**Task to carry out**
A word-for-word transcript of the closing lines is required: from the one with "Instruction: Click the" through the final line of the data.

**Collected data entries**
|---|

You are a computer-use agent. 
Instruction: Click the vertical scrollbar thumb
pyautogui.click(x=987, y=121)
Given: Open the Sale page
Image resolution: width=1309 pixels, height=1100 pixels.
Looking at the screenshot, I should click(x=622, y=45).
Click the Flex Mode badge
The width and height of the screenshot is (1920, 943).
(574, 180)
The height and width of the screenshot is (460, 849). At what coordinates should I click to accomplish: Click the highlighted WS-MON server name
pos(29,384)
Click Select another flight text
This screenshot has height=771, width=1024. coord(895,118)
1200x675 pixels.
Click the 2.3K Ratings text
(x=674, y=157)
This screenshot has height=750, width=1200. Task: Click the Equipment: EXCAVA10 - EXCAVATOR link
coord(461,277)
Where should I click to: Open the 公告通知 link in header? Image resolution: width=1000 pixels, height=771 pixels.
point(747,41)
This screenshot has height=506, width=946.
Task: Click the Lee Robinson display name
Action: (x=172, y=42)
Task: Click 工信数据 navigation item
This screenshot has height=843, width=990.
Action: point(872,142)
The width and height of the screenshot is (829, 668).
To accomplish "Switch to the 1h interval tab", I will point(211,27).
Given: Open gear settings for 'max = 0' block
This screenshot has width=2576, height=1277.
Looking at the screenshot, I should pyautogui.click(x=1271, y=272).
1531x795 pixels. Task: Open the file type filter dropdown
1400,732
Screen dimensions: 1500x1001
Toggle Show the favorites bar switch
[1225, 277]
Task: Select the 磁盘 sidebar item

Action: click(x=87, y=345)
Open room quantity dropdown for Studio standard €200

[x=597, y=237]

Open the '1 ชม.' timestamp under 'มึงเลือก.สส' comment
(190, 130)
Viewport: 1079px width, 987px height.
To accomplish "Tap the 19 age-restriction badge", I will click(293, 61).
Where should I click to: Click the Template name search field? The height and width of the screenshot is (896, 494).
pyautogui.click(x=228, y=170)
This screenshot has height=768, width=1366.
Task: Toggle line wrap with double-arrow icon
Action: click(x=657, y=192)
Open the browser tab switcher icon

|---|

**Result of this exercise**
Instruction: Click the vertical scrollbar thumb
pyautogui.click(x=987, y=121)
Given: Open the Sale page
Image resolution: width=1309 pixels, height=1100 pixels.
Looking at the screenshot, I should click(x=622, y=45).
Click the Flex Mode badge
The width and height of the screenshot is (1920, 943).
(574, 180)
The height and width of the screenshot is (460, 849). At what coordinates should I click to accomplish: Click the highlighted WS-MON server name
pos(29,384)
Click Select another flight text
This screenshot has height=771, width=1024. coord(895,118)
1200x675 pixels.
Click the 2.3K Ratings text
(x=674, y=157)
This screenshot has height=750, width=1200. Task: Click the Equipment: EXCAVA10 - EXCAVATOR link
coord(461,277)
Where should I click to: Open the 公告通知 link in header? Image resolution: width=1000 pixels, height=771 pixels.
point(747,41)
This screenshot has height=506, width=946.
Task: Click the Lee Robinson display name
Action: (x=172, y=42)
Task: Click 工信数据 navigation item
This screenshot has height=843, width=990.
Action: point(872,142)
The width and height of the screenshot is (829, 668).
To accomplish "Switch to the 1h interval tab", I will point(211,27).
Given: Open gear settings for 'max = 0' block
This screenshot has width=2576, height=1277.
Looking at the screenshot, I should pyautogui.click(x=1271, y=272).
1531x795 pixels. Task: Open the file type filter dropdown
1400,732
Screen dimensions: 1500x1001
Toggle Show the favorites bar switch
[1225, 277]
Task: Select the 磁盘 sidebar item

Action: click(x=87, y=345)
Open room quantity dropdown for Studio standard €200

[x=597, y=237]

Open the '1 ชม.' timestamp under 'มึงเลือก.สส' comment
(190, 130)
Viewport: 1079px width, 987px height.
To accomplish "Tap the 19 age-restriction badge", I will click(293, 61).
Where should I click to: Click the Template name search field? The height and width of the screenshot is (896, 494).
pyautogui.click(x=228, y=170)
This screenshot has height=768, width=1366.
Task: Toggle line wrap with double-arrow icon
Action: click(x=657, y=192)
Open the browser tab switcher icon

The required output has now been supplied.